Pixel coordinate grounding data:
=== Begin Enclosure ===
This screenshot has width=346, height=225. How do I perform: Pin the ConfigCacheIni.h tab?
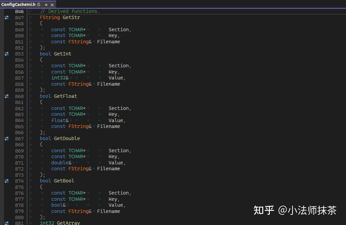coord(46,5)
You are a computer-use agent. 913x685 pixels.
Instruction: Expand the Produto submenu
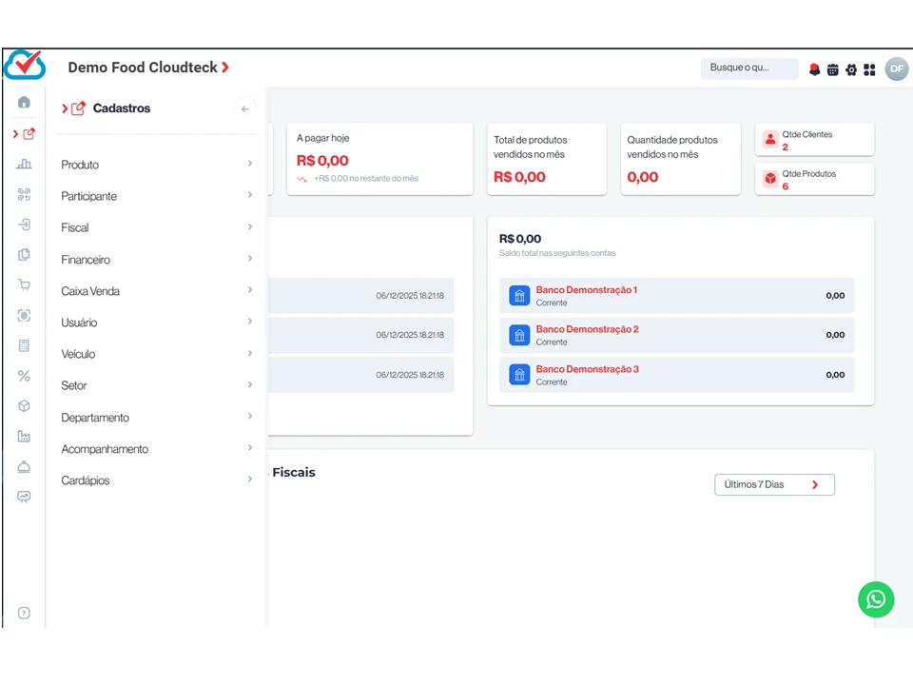tap(156, 165)
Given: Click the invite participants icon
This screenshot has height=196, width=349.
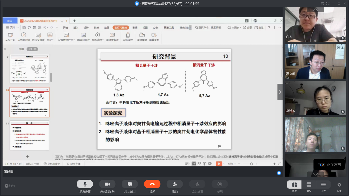Looking at the screenshot, I should [x=175, y=184].
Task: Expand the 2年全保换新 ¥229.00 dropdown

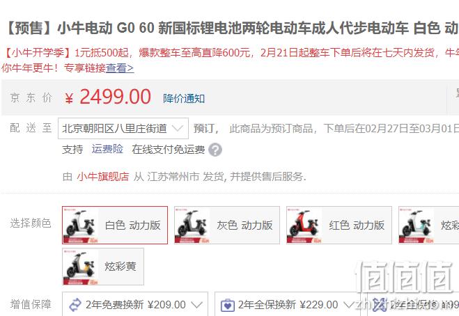Action: (287, 305)
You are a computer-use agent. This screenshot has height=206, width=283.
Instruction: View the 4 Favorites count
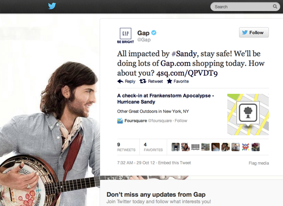(x=153, y=147)
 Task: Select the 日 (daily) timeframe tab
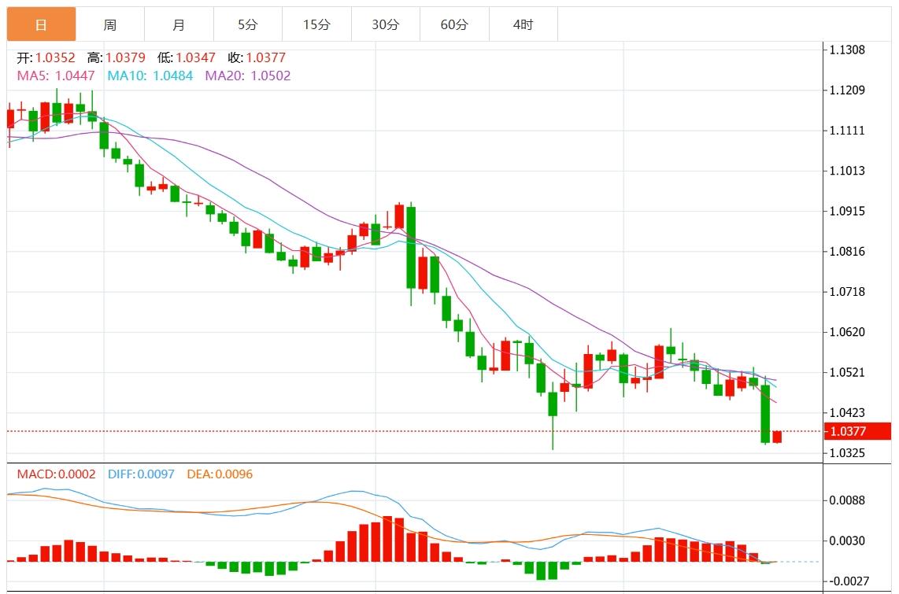[42, 24]
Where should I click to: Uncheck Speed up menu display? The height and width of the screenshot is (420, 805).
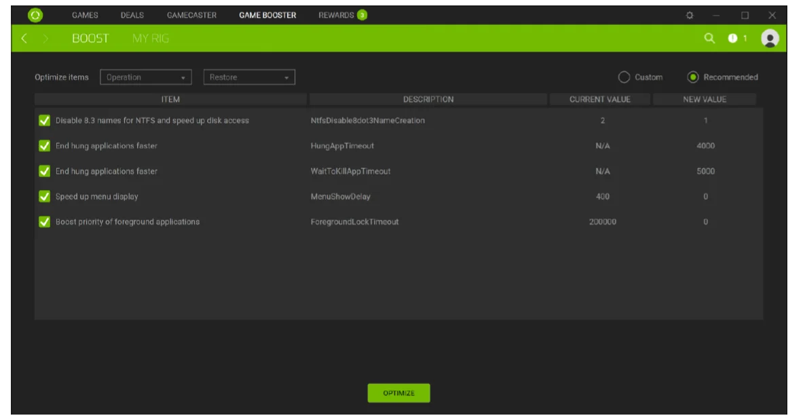(43, 197)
=== End Enclosure ===
Each line from the one containing "Where should I" through the last line of the entries above is to be extracted exactly. Pictures are not part of the copy.

Where should I click to: Uncheck Speed up menu display? The height and width of the screenshot is (420, 805).
(43, 197)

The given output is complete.